## [WORK ITEM]
Could you reproduce, word for word, everything below from the line containing "You are a computer-use agent. 500x585 pixels." down to the line containing "Instruction: Click VS", with both of those lines included and no others?

## [PROVIDED MATERIAL]
◇ ◇ ◇ ◇ ◇ ◇ ◇

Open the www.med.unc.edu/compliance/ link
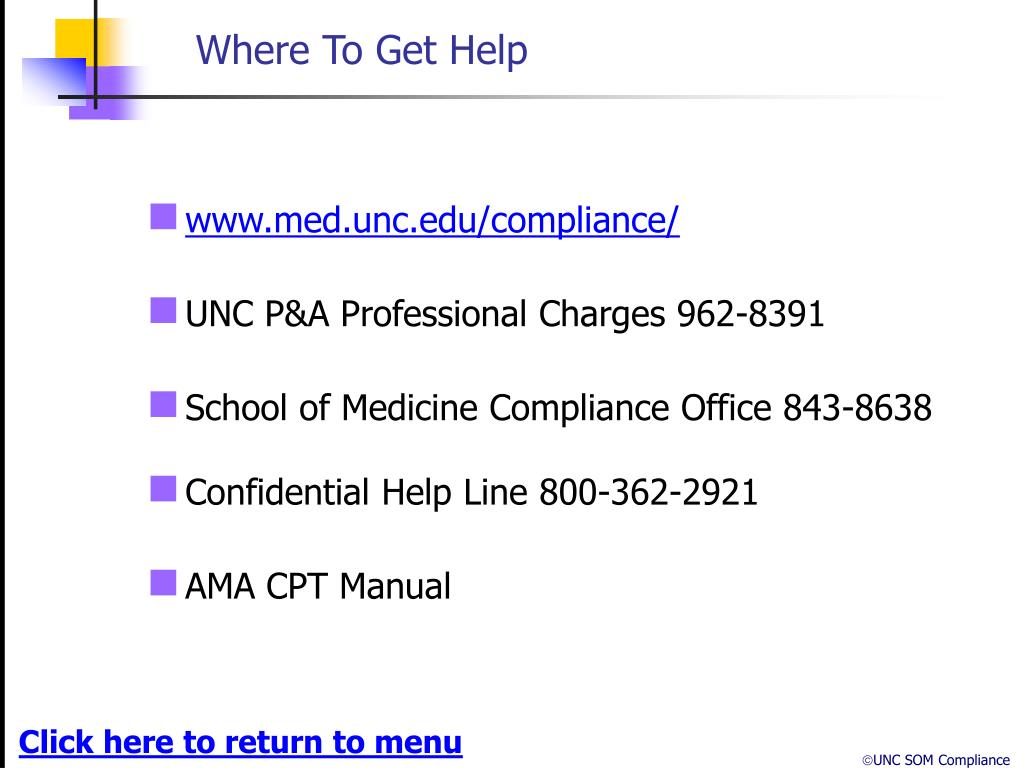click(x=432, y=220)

◇ ◇ ◇ ◇ ◇ ◇ ◇

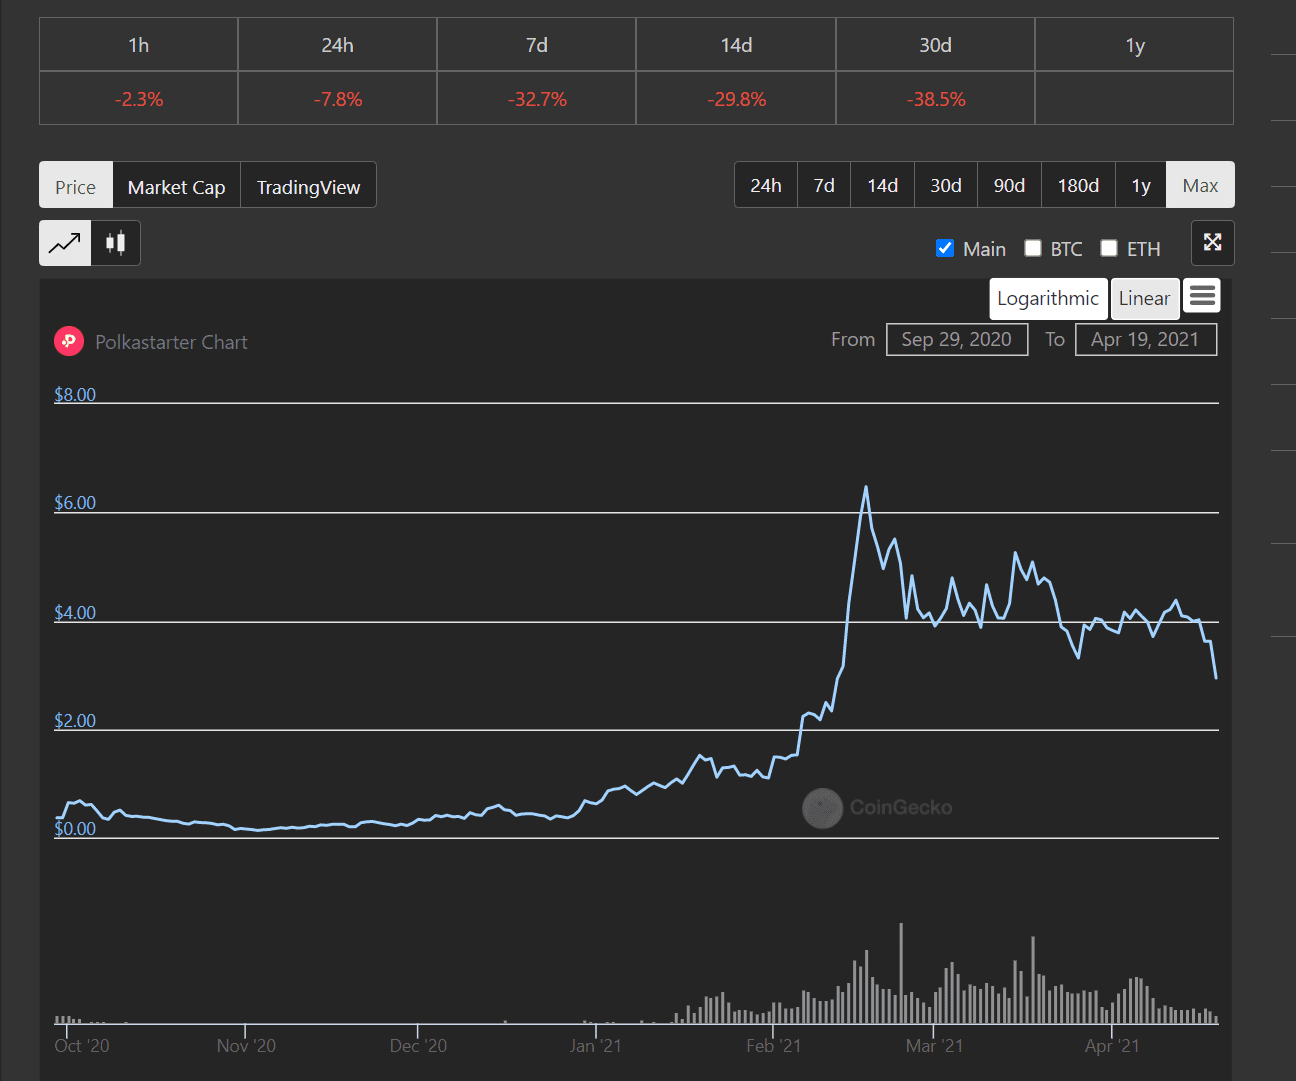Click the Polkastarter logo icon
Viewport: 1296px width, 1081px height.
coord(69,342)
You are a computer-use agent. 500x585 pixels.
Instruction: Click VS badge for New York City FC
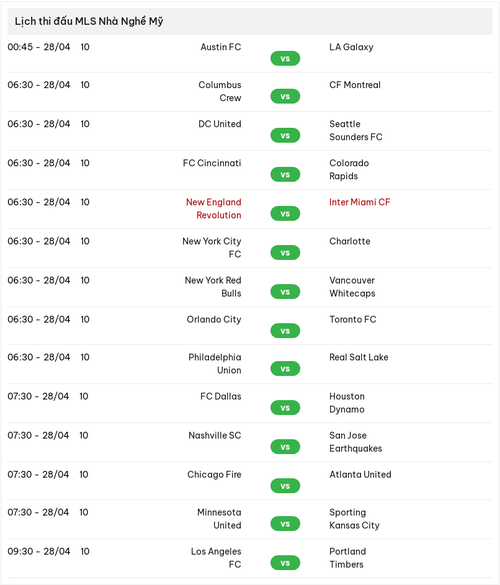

◇ ◇ ◇ ◇ ◇ ◇ ◇

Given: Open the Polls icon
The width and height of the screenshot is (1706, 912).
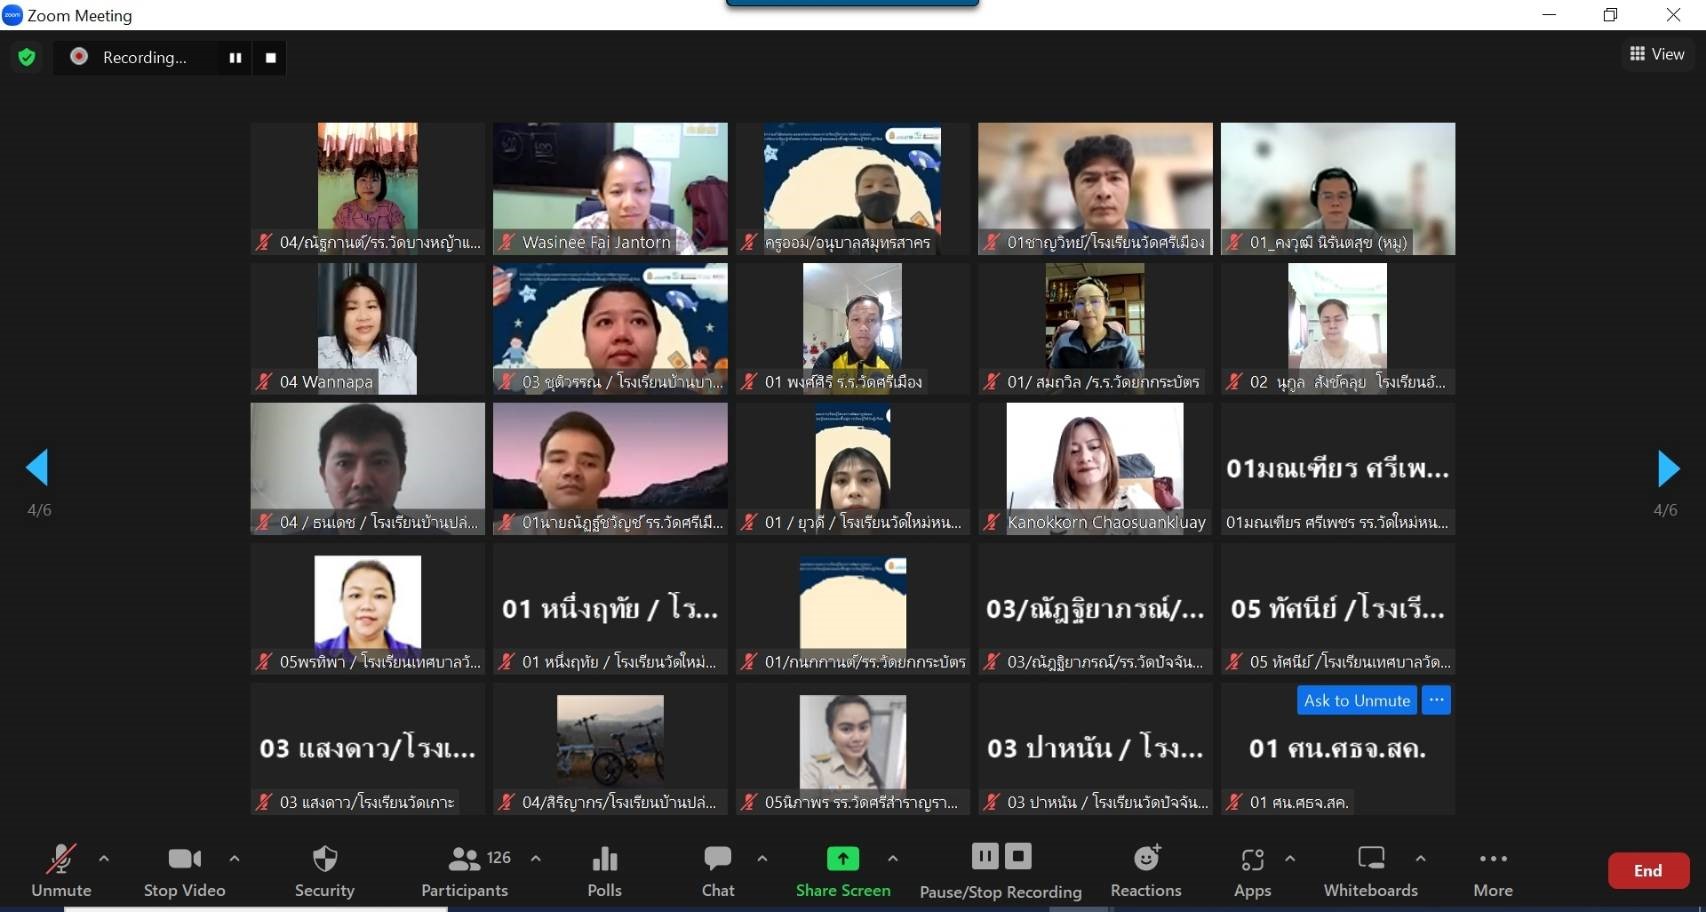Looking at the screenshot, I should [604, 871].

◇ ◇ ◇ ◇ ◇ ◇ ◇

## [OUTPUT OF THE EXERCISE]
You are a computer-use agent. 500x585 pixels.
Instruction: Click VS badge for New York City FC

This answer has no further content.